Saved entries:
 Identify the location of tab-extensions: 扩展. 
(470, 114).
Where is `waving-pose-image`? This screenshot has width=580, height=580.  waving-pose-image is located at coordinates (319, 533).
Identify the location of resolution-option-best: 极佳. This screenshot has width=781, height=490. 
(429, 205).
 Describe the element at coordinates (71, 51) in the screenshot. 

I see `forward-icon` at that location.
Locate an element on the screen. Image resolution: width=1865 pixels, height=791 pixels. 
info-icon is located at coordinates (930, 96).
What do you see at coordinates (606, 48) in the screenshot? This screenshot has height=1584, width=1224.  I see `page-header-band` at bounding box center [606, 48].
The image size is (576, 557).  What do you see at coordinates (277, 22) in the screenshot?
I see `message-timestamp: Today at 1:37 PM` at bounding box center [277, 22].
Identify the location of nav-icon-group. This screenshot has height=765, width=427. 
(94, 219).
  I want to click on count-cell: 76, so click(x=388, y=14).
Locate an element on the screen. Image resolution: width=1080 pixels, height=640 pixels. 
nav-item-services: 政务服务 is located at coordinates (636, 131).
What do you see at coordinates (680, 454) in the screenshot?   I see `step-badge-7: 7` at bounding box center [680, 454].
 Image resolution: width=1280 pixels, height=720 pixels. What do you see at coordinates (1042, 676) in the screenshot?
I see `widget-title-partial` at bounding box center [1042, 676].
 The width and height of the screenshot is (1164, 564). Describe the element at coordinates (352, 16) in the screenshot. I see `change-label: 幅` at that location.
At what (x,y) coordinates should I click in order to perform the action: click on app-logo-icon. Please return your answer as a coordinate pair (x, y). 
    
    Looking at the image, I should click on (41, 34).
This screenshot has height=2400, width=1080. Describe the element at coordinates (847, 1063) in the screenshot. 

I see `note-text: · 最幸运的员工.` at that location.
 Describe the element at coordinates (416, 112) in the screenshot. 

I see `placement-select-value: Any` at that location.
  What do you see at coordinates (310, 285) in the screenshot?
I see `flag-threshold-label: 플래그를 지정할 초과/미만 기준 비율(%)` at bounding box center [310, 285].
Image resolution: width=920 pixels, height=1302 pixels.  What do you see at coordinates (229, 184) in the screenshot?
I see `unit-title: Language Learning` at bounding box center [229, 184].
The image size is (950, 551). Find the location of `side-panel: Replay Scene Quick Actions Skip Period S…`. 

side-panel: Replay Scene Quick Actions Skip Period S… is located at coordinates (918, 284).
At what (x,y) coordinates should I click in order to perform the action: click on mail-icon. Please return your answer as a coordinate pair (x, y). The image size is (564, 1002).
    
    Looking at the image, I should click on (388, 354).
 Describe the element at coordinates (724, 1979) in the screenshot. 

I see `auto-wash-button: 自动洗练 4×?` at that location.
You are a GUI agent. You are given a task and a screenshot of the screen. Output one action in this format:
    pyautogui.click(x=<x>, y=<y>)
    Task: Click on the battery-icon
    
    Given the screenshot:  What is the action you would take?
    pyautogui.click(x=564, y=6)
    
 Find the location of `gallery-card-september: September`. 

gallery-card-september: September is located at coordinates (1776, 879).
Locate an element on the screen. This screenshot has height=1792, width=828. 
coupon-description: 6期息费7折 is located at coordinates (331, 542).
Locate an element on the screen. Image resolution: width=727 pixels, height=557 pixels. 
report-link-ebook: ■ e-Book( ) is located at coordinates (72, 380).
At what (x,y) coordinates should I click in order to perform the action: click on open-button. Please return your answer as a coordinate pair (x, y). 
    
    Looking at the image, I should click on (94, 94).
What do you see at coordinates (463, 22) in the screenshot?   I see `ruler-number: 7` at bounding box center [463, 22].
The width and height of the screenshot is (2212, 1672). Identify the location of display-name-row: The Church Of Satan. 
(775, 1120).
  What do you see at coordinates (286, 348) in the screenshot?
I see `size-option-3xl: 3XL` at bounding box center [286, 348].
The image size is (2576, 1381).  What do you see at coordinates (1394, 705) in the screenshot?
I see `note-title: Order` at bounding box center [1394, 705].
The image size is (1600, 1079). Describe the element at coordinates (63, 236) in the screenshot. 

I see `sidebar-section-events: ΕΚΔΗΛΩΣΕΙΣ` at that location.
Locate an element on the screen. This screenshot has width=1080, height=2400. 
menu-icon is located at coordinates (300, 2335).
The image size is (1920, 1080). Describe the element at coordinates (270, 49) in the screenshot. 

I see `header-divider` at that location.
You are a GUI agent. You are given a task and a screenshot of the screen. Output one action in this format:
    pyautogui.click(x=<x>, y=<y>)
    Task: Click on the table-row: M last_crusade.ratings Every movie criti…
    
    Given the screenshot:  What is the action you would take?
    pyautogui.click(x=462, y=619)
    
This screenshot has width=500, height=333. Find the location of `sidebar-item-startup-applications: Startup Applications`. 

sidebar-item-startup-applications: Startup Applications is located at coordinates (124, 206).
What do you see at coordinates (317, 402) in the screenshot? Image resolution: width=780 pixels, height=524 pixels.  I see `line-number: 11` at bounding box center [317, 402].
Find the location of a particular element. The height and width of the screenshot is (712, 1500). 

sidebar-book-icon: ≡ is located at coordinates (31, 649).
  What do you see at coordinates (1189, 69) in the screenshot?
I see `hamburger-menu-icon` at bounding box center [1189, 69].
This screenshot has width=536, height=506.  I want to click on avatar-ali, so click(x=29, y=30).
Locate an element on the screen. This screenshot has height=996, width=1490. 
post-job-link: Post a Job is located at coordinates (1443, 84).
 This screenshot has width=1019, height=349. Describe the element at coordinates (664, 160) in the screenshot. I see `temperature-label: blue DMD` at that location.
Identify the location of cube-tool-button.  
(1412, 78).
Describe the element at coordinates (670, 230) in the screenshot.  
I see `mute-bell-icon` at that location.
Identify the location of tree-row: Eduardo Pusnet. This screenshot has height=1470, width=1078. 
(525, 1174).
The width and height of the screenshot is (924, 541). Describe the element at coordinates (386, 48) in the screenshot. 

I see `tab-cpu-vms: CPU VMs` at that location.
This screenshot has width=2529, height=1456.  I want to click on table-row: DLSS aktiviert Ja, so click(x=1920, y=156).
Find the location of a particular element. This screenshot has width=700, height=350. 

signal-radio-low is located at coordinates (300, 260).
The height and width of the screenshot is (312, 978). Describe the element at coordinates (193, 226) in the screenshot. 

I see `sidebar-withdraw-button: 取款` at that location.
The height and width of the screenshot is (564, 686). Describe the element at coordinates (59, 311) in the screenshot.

▶ ABOUT THIS EXERCISE:
Copy out all of the material above word for word, leaving nothing out and changing nothing.

▶ ANSWER TO THE EXERCISE:
 Identify the location of tab-extensions: 扩展. 
(470, 114).
Where is `waving-pose-image`? This screenshot has width=580, height=580.  waving-pose-image is located at coordinates (319, 533).
Identify the location of resolution-option-best: 极佳. This screenshot has width=781, height=490. 
(429, 205).
 Describe the element at coordinates (71, 51) in the screenshot. 

I see `forward-icon` at that location.
Locate an element on the screen. Image resolution: width=1865 pixels, height=791 pixels. 
info-icon is located at coordinates (930, 96).
What do you see at coordinates (606, 48) in the screenshot? This screenshot has height=1584, width=1224.  I see `page-header-band` at bounding box center [606, 48].
The image size is (576, 557).  What do you see at coordinates (277, 22) in the screenshot?
I see `message-timestamp: Today at 1:37 PM` at bounding box center [277, 22].
Identify the location of nav-icon-group. This screenshot has height=765, width=427. 
(94, 219).
  I want to click on count-cell: 76, so click(x=388, y=14).
Locate an element on the screen. Image resolution: width=1080 pixels, height=640 pixels. 
nav-item-services: 政务服务 is located at coordinates (636, 131).
What do you see at coordinates (680, 454) in the screenshot?   I see `step-badge-7: 7` at bounding box center [680, 454].
 Image resolution: width=1280 pixels, height=720 pixels. What do you see at coordinates (1042, 676) in the screenshot?
I see `widget-title-partial` at bounding box center [1042, 676].
 The width and height of the screenshot is (1164, 564). Describe the element at coordinates (352, 16) in the screenshot. I see `change-label: 幅` at that location.
At what (x,y) coordinates should I click in order to perform the action: click on app-logo-icon. Please return your answer as a coordinate pair (x, y). 
    
    Looking at the image, I should click on (41, 34).
This screenshot has height=2400, width=1080. Describe the element at coordinates (847, 1063) in the screenshot. 

I see `note-text: · 最幸运的员工.` at that location.
 Describe the element at coordinates (416, 112) in the screenshot. 

I see `placement-select-value: Any` at that location.
  What do you see at coordinates (310, 285) in the screenshot?
I see `flag-threshold-label: 플래그를 지정할 초과/미만 기준 비율(%)` at bounding box center [310, 285].
Image resolution: width=920 pixels, height=1302 pixels.  What do you see at coordinates (229, 184) in the screenshot?
I see `unit-title: Language Learning` at bounding box center [229, 184].
The image size is (950, 551). Find the location of `side-panel: Replay Scene Quick Actions Skip Period S…`. 

side-panel: Replay Scene Quick Actions Skip Period S… is located at coordinates (918, 284).
At what (x,y) coordinates should I click in order to perform the action: click on mail-icon. Please return your answer as a coordinate pair (x, y). The image size is (564, 1002).
    
    Looking at the image, I should click on (388, 354).
 Describe the element at coordinates (724, 1979) in the screenshot. 

I see `auto-wash-button: 自动洗练 4×?` at that location.
You are a GUI agent. You are given a task and a screenshot of the screen. Output one action in this format:
    pyautogui.click(x=<x>, y=<y>)
    Task: Click on the battery-icon
    
    Given the screenshot:  What is the action you would take?
    pyautogui.click(x=564, y=6)
    
 Find the location of `gallery-card-september: September`. 

gallery-card-september: September is located at coordinates (1776, 879).
Locate an element on the screen. This screenshot has height=1792, width=828. 
coupon-description: 6期息费7折 is located at coordinates (331, 542).
Locate an element on the screen. Image resolution: width=727 pixels, height=557 pixels. 
report-link-ebook: ■ e-Book( ) is located at coordinates (72, 380).
At what (x,y) coordinates should I click in order to perform the action: click on open-button. Please return your answer as a coordinate pair (x, y). 
    
    Looking at the image, I should click on (94, 94).
What do you see at coordinates (463, 22) in the screenshot?   I see `ruler-number: 7` at bounding box center [463, 22].
The width and height of the screenshot is (2212, 1672). Identify the location of display-name-row: The Church Of Satan. 
(775, 1120).
  What do you see at coordinates (286, 348) in the screenshot?
I see `size-option-3xl: 3XL` at bounding box center [286, 348].
The image size is (2576, 1381).  What do you see at coordinates (1394, 705) in the screenshot?
I see `note-title: Order` at bounding box center [1394, 705].
The image size is (1600, 1079). Describe the element at coordinates (63, 236) in the screenshot. 

I see `sidebar-section-events: ΕΚΔΗΛΩΣΕΙΣ` at that location.
Locate an element on the screen. This screenshot has width=1080, height=2400. 
menu-icon is located at coordinates (300, 2335).
The image size is (1920, 1080). Describe the element at coordinates (270, 49) in the screenshot. 

I see `header-divider` at that location.
You are a GUI agent. You are given a task and a screenshot of the screen. Output one action in this format:
    pyautogui.click(x=<x>, y=<y>)
    Task: Click on the table-row: M last_crusade.ratings Every movie criti…
    
    Given the screenshot:  What is the action you would take?
    pyautogui.click(x=462, y=619)
    
This screenshot has width=500, height=333. Find the location of `sidebar-item-startup-applications: Startup Applications`. 

sidebar-item-startup-applications: Startup Applications is located at coordinates (124, 206).
What do you see at coordinates (317, 402) in the screenshot? Image resolution: width=780 pixels, height=524 pixels.  I see `line-number: 11` at bounding box center [317, 402].
Find the location of a particular element. The height and width of the screenshot is (712, 1500). 

sidebar-book-icon: ≡ is located at coordinates (31, 649).
  What do you see at coordinates (1189, 69) in the screenshot?
I see `hamburger-menu-icon` at bounding box center [1189, 69].
This screenshot has width=536, height=506.  I want to click on avatar-ali, so click(x=29, y=30).
Locate an element on the screen. This screenshot has height=996, width=1490. 
post-job-link: Post a Job is located at coordinates (1443, 84).
 This screenshot has width=1019, height=349. Describe the element at coordinates (664, 160) in the screenshot. I see `temperature-label: blue DMD` at that location.
Identify the location of cube-tool-button.  
(1412, 78).
Describe the element at coordinates (670, 230) in the screenshot.  
I see `mute-bell-icon` at that location.
Identify the location of tree-row: Eduardo Pusnet. This screenshot has height=1470, width=1078. 
(525, 1174).
The width and height of the screenshot is (924, 541). Describe the element at coordinates (386, 48) in the screenshot. 

I see `tab-cpu-vms: CPU VMs` at that location.
This screenshot has width=2529, height=1456.  I want to click on table-row: DLSS aktiviert Ja, so click(x=1920, y=156).
Find the location of a particular element. This screenshot has width=700, height=350. 

signal-radio-low is located at coordinates (300, 260).
The height and width of the screenshot is (312, 978). Describe the element at coordinates (193, 226) in the screenshot. 

I see `sidebar-withdraw-button: 取款` at that location.
The height and width of the screenshot is (564, 686). Describe the element at coordinates (59, 311) in the screenshot.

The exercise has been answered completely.